Pharmacological profile of nicotinic acetylcholine receptors in the rat prefrontal cortex: an electrophysiological study in a slice preparation.

The specificity of nicotinic receptors in the neocortex has been questioned previously because: (i) electrophysiological responses to nicotine could not be blocked by nicotinic antagonists, and (ii) the effect of nicotine was not mimicked by acetylcholine. In the present study, the presence of functional nicotinic receptors in rat neocortex has been assessed in a slice preparation of prefrontal cortex, using evoked field potential and unit recordings.
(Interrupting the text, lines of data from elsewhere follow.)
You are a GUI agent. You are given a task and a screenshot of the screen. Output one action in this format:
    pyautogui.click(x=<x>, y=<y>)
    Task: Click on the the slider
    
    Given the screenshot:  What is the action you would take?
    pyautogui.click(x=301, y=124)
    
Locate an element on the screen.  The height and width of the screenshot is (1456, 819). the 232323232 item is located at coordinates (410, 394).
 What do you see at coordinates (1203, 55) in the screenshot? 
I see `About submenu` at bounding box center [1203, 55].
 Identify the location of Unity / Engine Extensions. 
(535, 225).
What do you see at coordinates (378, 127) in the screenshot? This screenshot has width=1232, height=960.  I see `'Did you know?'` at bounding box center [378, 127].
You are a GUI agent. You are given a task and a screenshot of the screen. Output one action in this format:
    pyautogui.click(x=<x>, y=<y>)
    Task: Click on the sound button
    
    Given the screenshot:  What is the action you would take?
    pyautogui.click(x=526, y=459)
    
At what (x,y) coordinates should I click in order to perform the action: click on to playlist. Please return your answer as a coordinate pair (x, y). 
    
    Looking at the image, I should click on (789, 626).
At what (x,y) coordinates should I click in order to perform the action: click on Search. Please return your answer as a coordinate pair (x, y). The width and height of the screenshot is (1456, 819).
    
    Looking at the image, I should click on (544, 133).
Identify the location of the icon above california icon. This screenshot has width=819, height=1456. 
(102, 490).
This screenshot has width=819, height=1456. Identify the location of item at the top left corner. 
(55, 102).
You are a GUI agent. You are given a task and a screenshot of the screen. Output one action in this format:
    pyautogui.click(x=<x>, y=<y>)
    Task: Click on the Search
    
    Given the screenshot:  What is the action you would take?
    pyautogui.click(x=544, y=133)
Nicotine and the nicotinic agonists, dimethylphenylpiperazinium, cytisine, acetylthiocholine, applied by iontophoresis, produced an increase in the negative wave of field potentials, reflecting an increased excitability of cortical neurons. This effect was blocked by the selective probe for neuronal nicotinic receptors Toxin F (1.4 microM in the perfusion medium) and by dihydro-beta-erythroidine (100 microM). Alpha-bungarotoxin, the blocker of skeletal muscle acetylcholine receptor had no effect. Iontophoretically applied acetylcholine, muscarine and pilocarpine, on the other hand, produced a decrease in the field potential amplitude, which was blocked by atropine and scopolamine (1-10 microM). In the presence of eserine (10 microM), the muscarinic effect of acetylcholine was dramatically altered, leading to the development of a nicotinic response sensitive to Toxin F. Thus, the physiological activation of nicotinic receptors in rat prefrontal cortex appears to require higher concentrations of acetylcholine than do muscarinic receptors. Our results show that: (i) the rat prefrontal cortex possesses functional nicotinic receptors with a pharmacological profile clearly distinct from muscle receptors, and (ii) a nicotinic effect of acetylcholine can be revealed when its degradation by acetylcholinesterase is inhibited.[1]